Yesterday I looked at how Kentucky's offense has been performing quite well since the beginning of tournament season. Today we'll look at the defensive side of things.
Preventing scores has been an issue for most of the season for the Cats. They hung around the 30-45 range in Ken Pomeroy's Adjusted Defensive Rating for much of the season (I don't think there's anyway to look that up, you'll just have to take my word for it. I've kept an eye on it all season). Their play of late has been better though - enough to get them up to 25th.
Just like yesterday, what follows are graphs showing a running 5 game average of UK's defensive performance in each of the 4 Factors. I've also included the average of opponents' season-long offensive numbers for each category (For example, UK's eFG% defense is plotted against the average of their opponents' eFG% for the season). This will help give some intuition on how the Cat's performance matches up against the offenses they've faced.
The horizontal axis marks the 5th game in the particular group being averaged. For example, the first Florida game on the graph marks the average of the Florida game in Rupp along with the four games preceding it. The last point on the graph is the most recent five games: the SEC Tournament and NCAA Tournament.
This part has actually gotten worse recently which is surprising because defending shots is such a big part of what Cal does defensively. You can't really pin it on the opponents since, for the better part of the season, UK has faced teams that collectively shoot the ball at pretty much the same clip.

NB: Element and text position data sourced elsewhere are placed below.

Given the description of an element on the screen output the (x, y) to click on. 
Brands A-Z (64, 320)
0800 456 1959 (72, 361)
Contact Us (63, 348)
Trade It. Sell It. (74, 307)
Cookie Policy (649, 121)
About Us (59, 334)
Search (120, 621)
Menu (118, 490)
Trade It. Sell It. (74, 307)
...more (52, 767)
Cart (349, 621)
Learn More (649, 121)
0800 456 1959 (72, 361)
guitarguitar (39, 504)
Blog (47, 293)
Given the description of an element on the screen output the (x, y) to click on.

I almost didn't include turnovers, because one of the constants of a John Calipari defense is that they don't force them. Kentucky doesn't pressure the ball with the intent to steal or force passes that can be picked off. Steals are created as a matter of opportunity and not design. There is nothing here that is either noteworthy or of concern.

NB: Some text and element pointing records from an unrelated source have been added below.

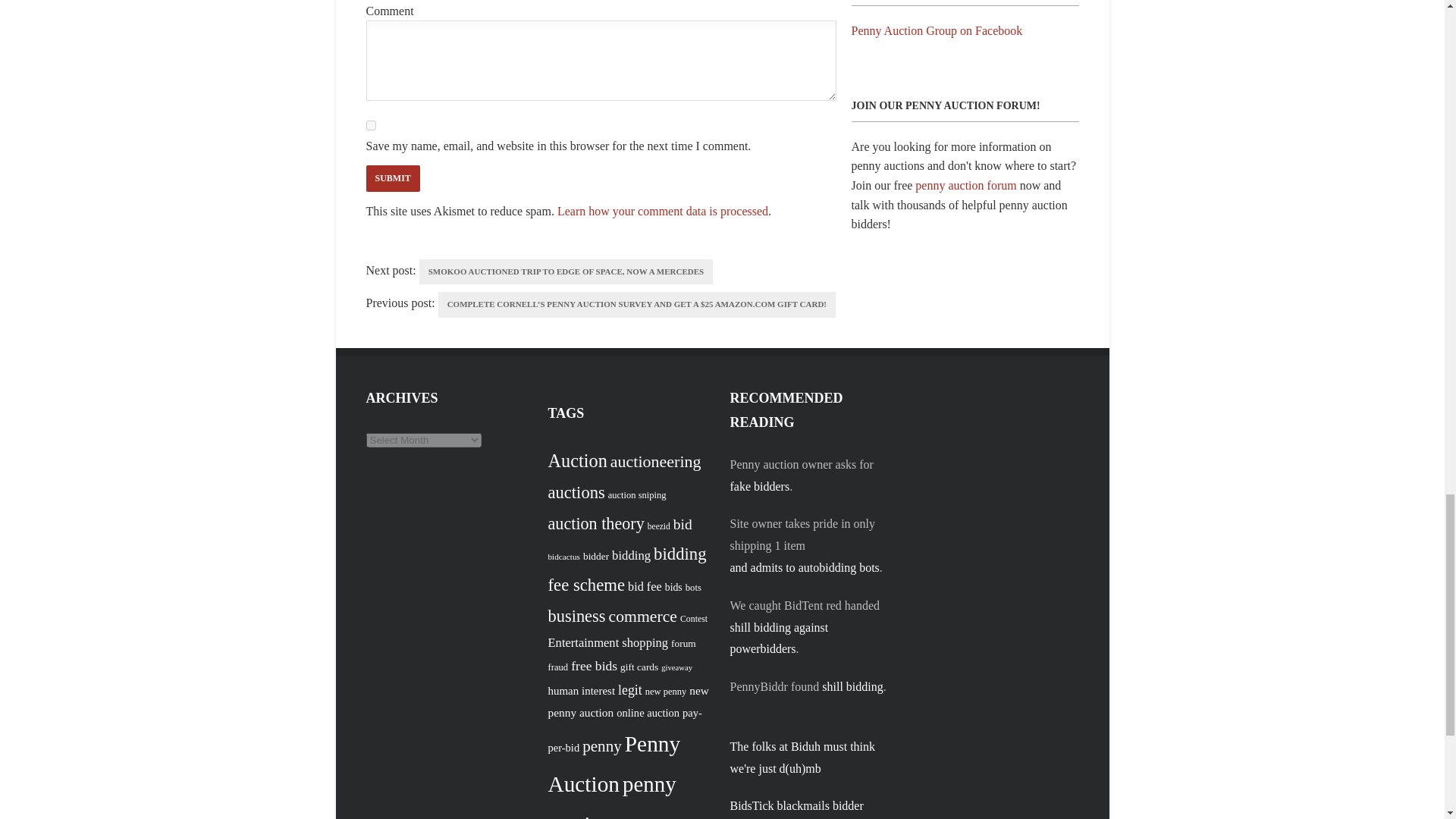
Submit (392, 178)
yes (370, 125)
Given the description of an element on the screen output the (x, y) to click on. 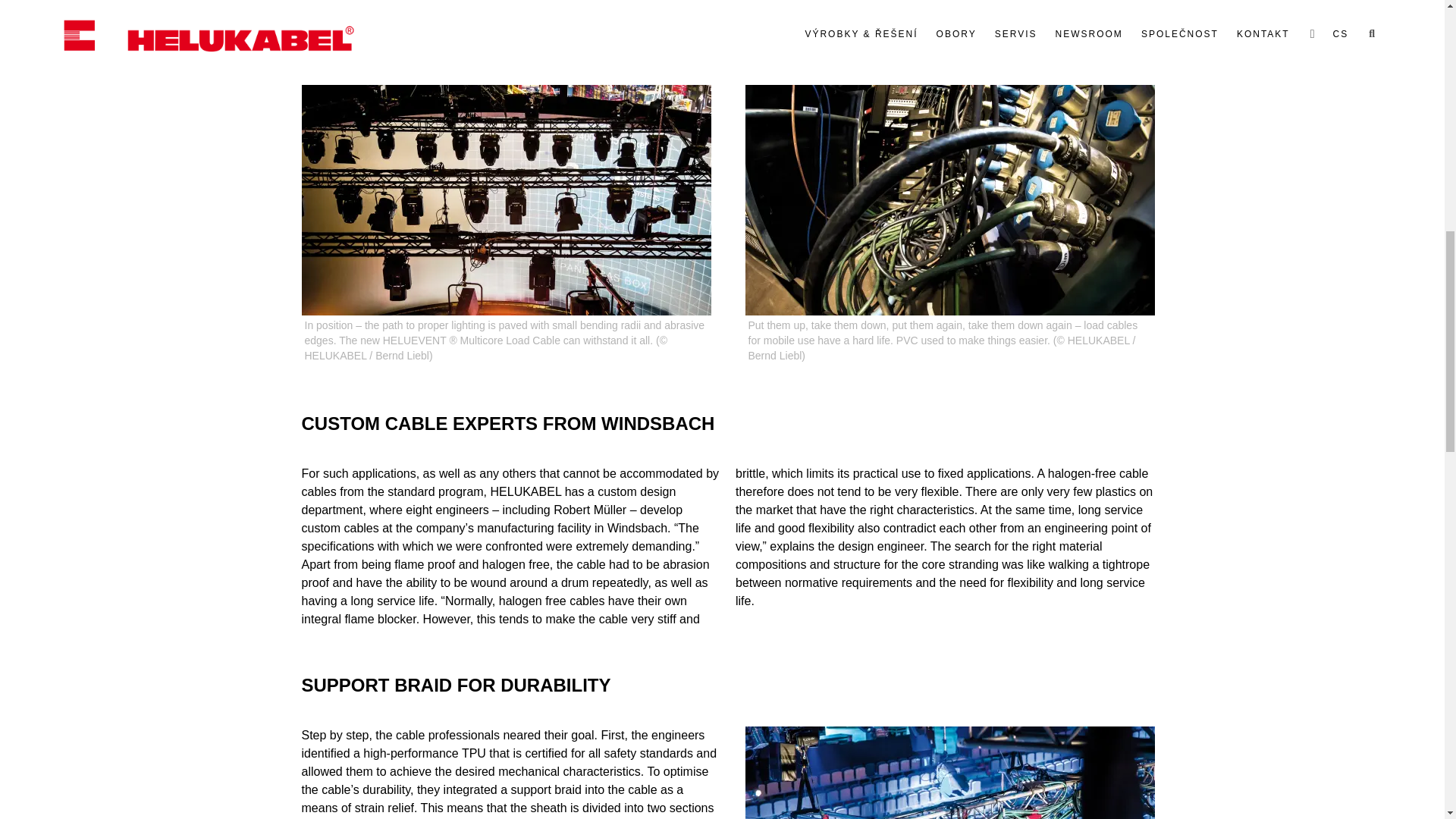
under the ceiling of the tv studio (949, 772)
Spotlights under the ceiling (506, 200)
close-up cables (949, 200)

Well now, look at that. This is the biggest difference in recent defensive performance. Kentucky is completely shutting down the ability of their opponents to get 2nd chances to score and that improvement is quite dramatic. Three games in particular are driving this - Florida at the end of the season, and the NCAA Tournament games against Kansas St and Wichita St. In the SEC Tournament the Cats were solid but not as spectacular as in the other three games mentioned. Louisville is a very good offensive rebounding team, so continued success will be crucial to getting the season sweep of the Cards.
Oof. Defending without fouling is another staple of a Calipari defense but recently the Cats have been happy to send opponents to the line nearly as much as they've gone themselves. Notice that it really jumped up around the time conference play started, reaching its apex during the SEC Tournament. No, I'm not commenting on SEC officials. Not at all. The games @Florida, LSU, and Georgia are what are primarily driving the jump at the end. In their last 3 games UK has defensive FT Rates of 32.1 (Florida), 22.6 (K State), and 36.7 (WSU) which is much more in line with what we should expect from the team, so ultimately I'm not worried that this represents any kind of fundamental change in how they are playing.
Wrapping it up with a Big Blue Bow
The biggest driver of the recent defensive success has come from rebounding. That's a bit different from how Cal's teams usually succeed defensively, as they are typically solid-but-not-spectacular in this respect. I'm not sure how much of the recent improvement is due to a schematic change, opponents choosing not to go after missed shots, and simple random variation. Everything else looks pretty much like I would expect it too, both from what they've done all season and from what Cal's teams typically do defensively. That was good enough to beat Louisville in December and it should be good enough to beat them tonight, though obviously nothing is guaranteed.
Bonus Extra Graph! Assists!
Wild Weasel asked about assists in the post about offense, so here's a graph showing UK's assist rate (Assists divided by Made Field Goals). For comparison I've included the 2012 team's running average for the entire season. The biggest takeaway to me is that both teams were on an upward trend at the same point in the season which I would think is a good indicator of something: better passing, better shooting, better chemistry, all three?.